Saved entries
[Start of section]
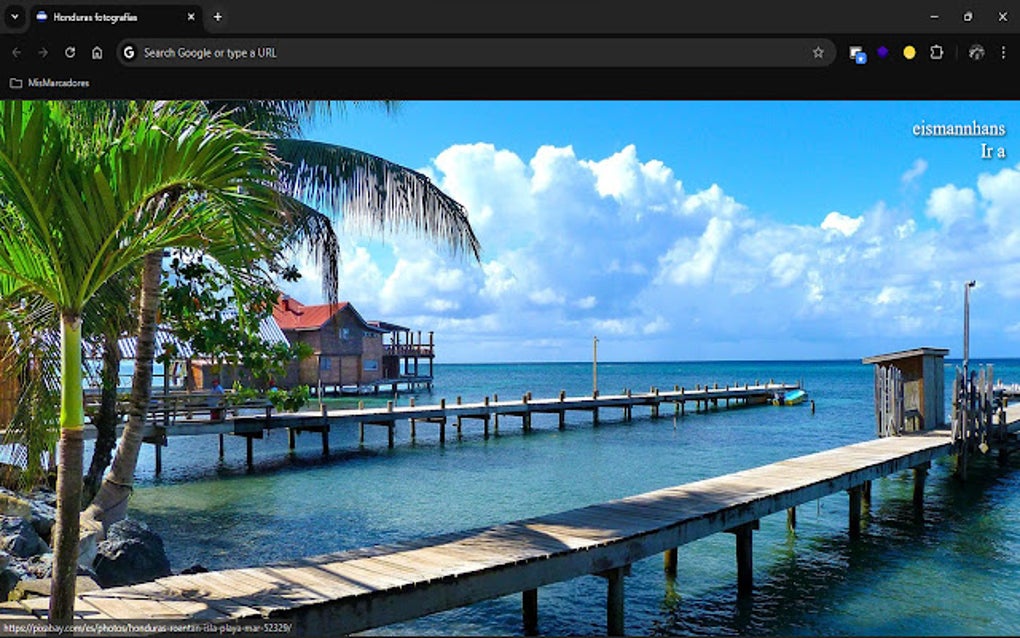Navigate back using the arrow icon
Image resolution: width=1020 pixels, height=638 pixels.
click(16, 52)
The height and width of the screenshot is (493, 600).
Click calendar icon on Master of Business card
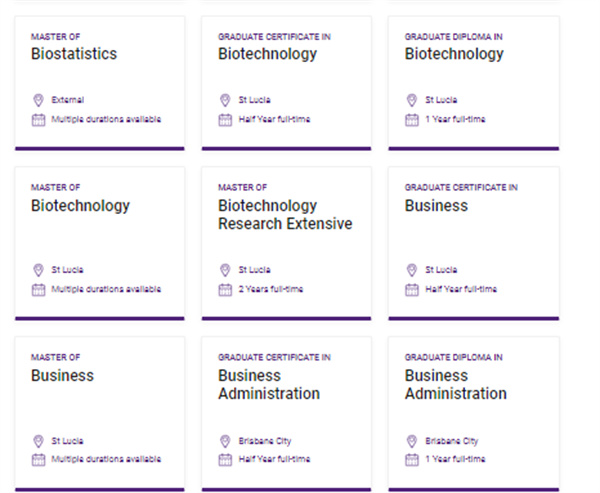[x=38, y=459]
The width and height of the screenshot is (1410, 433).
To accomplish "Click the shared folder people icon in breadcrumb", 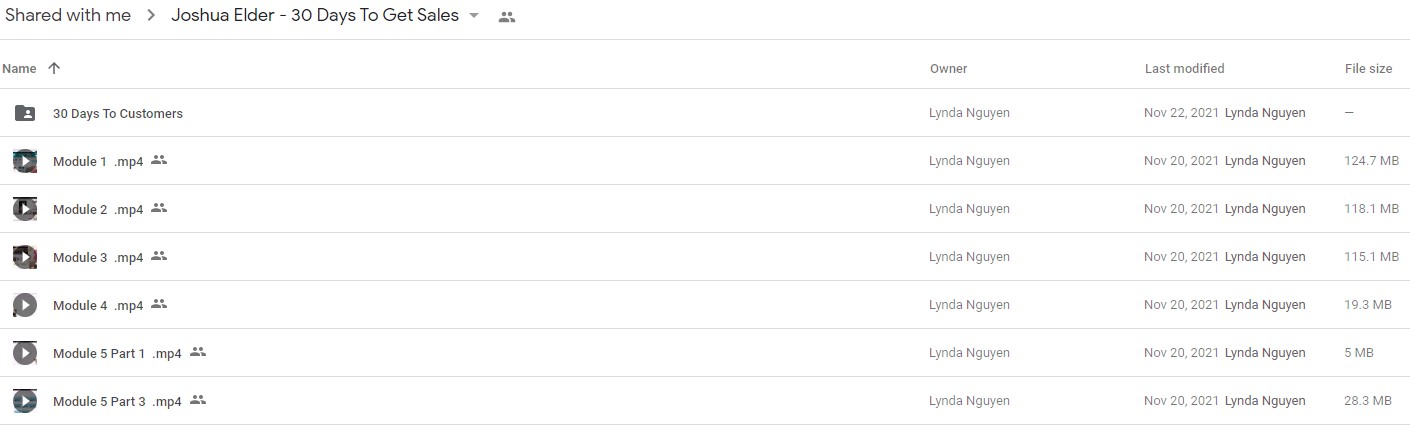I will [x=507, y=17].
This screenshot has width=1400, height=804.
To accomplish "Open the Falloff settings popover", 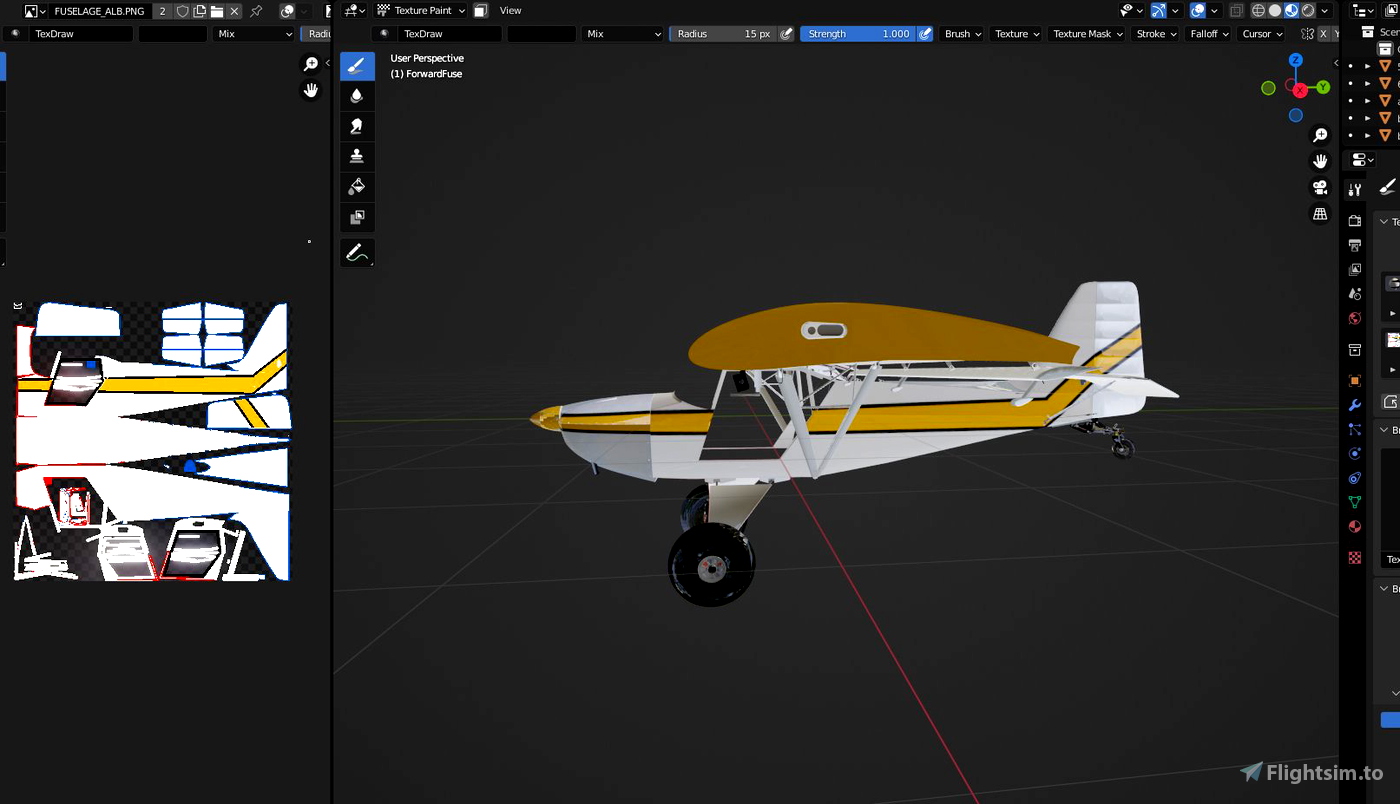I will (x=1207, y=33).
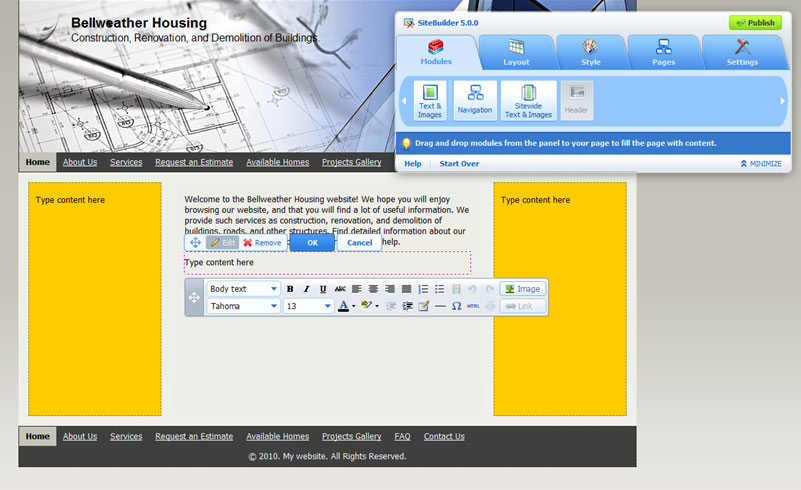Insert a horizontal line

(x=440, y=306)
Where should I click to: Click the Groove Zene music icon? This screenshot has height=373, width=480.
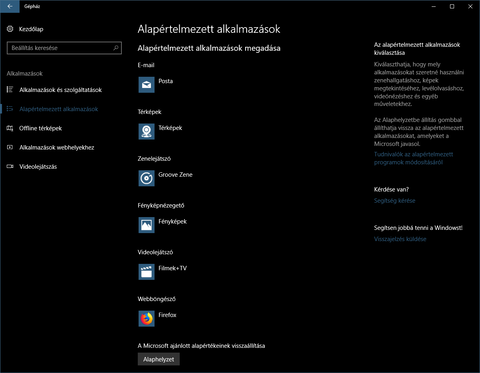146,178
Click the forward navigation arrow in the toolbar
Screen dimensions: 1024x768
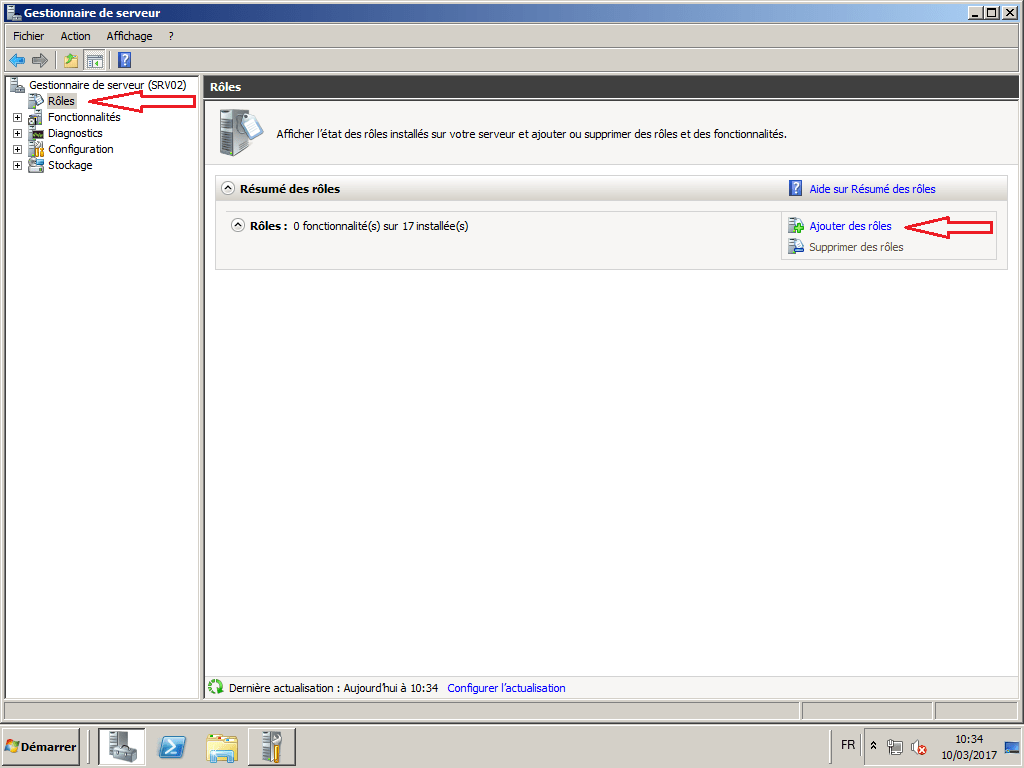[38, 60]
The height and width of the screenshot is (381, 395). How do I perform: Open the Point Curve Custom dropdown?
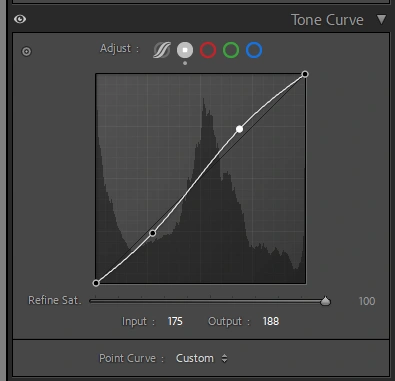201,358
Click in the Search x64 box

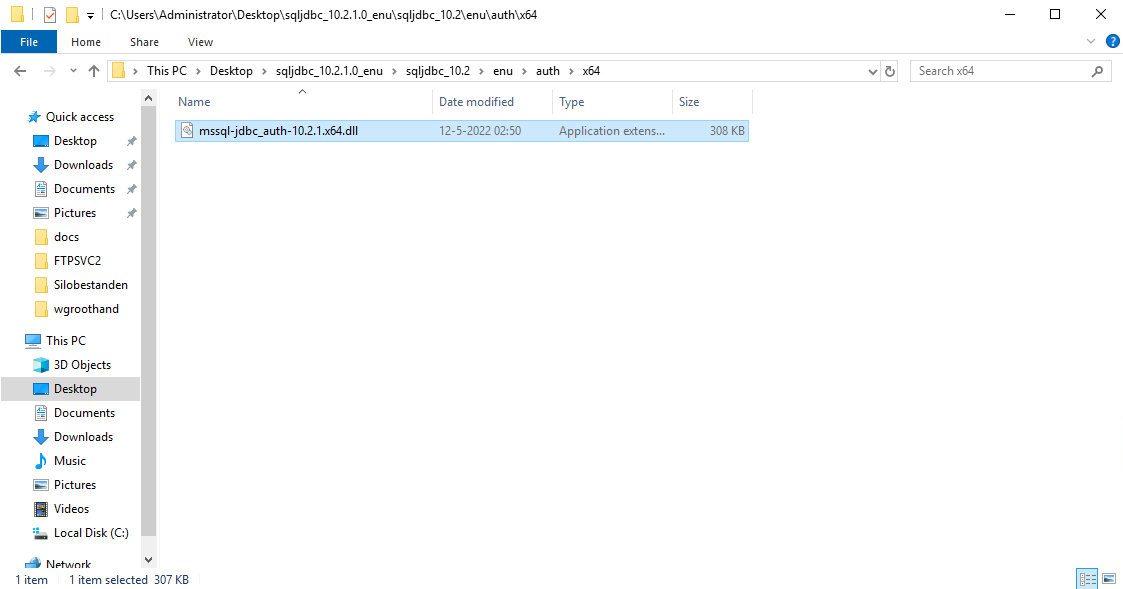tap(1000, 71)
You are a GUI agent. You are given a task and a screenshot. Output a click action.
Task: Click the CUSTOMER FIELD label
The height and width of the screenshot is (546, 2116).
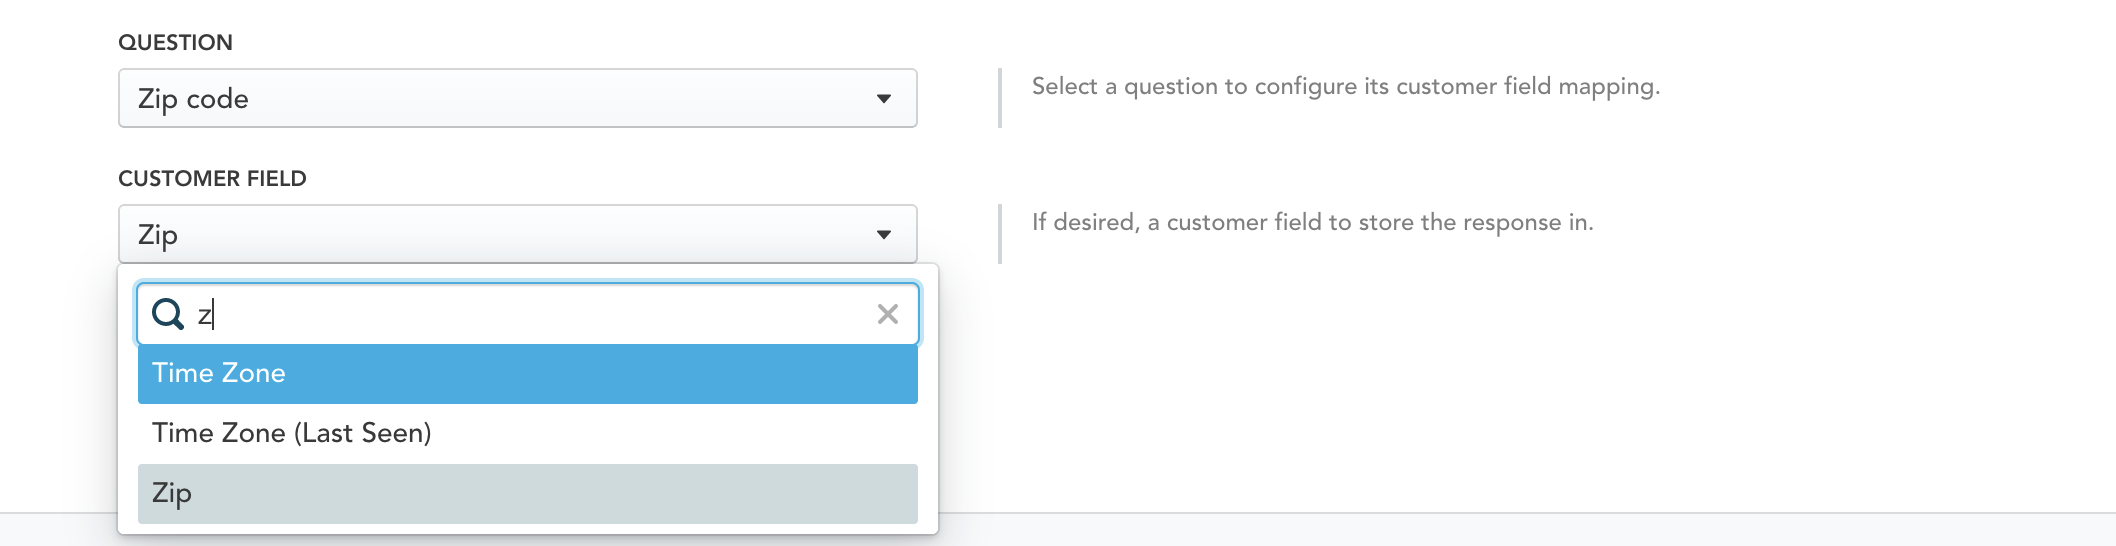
[End of section]
[TASK STATEMENT]: Output, exactly and without pictures, the span of lines that starts at the line containing "Task: Click the CUSTOMER FIELD label" and ends at the last line above.

[SOLUTION TO THIS TASK]:
Task: Click the CUSTOMER FIELD label
The height and width of the screenshot is (546, 2116).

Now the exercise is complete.